“Steve” blames others when he makes mistakes, and even bragged about watching an entire movie at his desk.
Q: Our new co-worker is a most unpleasant person. “Steve” is easily frustrated and prone to angry outbursts. He complains constantly and blames others when he makes mistakes. Steve also does very little work. He is usually chatting with friends or playing games on his phone. He even bragged about watching an entire movie at his desk.
Because Steve is still a probationary employee, he could easily be let go. However, our boss is located in a different area, so he may be unaware of these issues. How can we inform him without looking like a bunch of tattletales?
A: By allowing a probationary deadline to slip, many managers get stuck with problematic employees, so your group’s feedback could be quite helpful. Just be sure to provide factual observations, not a litany of personal complaints.

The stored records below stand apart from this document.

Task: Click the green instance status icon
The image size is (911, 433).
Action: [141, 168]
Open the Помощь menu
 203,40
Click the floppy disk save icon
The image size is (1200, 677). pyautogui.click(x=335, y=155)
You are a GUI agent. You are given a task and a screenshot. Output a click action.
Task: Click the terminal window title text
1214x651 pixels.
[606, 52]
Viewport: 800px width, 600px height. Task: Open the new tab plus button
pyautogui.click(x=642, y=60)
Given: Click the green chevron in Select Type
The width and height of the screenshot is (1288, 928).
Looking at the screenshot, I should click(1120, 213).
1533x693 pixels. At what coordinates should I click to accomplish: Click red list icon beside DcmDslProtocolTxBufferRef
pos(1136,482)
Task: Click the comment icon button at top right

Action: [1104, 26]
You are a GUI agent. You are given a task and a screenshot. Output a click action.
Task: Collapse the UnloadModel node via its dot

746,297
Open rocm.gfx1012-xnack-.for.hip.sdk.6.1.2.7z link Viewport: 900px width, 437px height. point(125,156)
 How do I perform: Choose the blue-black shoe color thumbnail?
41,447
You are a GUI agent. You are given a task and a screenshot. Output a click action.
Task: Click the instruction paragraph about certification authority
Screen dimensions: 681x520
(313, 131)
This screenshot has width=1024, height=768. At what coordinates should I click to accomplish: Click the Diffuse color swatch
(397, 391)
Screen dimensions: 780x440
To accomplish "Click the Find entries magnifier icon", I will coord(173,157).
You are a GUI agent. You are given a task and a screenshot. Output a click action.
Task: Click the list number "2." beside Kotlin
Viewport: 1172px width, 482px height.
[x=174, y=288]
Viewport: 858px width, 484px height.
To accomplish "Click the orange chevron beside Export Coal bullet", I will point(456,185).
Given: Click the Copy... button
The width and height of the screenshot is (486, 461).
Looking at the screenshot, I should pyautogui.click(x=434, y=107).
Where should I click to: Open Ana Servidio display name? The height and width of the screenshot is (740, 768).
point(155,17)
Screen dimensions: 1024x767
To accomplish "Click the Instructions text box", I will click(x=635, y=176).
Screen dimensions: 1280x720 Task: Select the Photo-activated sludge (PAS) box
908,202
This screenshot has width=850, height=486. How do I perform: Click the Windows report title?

For example: “We wanted to let you know that we have concerns about Steve. He spends a lot of time on nonwork activities and frequently complains about his job. He also gets angry easily and avoids taking responsibility for his errors. Since he is still in his probationary period, we thought we should share this information.”
Answer any questions your manager may have, thank him for listening, and then go on about your business. Regardless of what he ultimately decides, you will have provided a useful perspective.
(What if the slacker in question isn’t a probationary employee? The advice is similar.)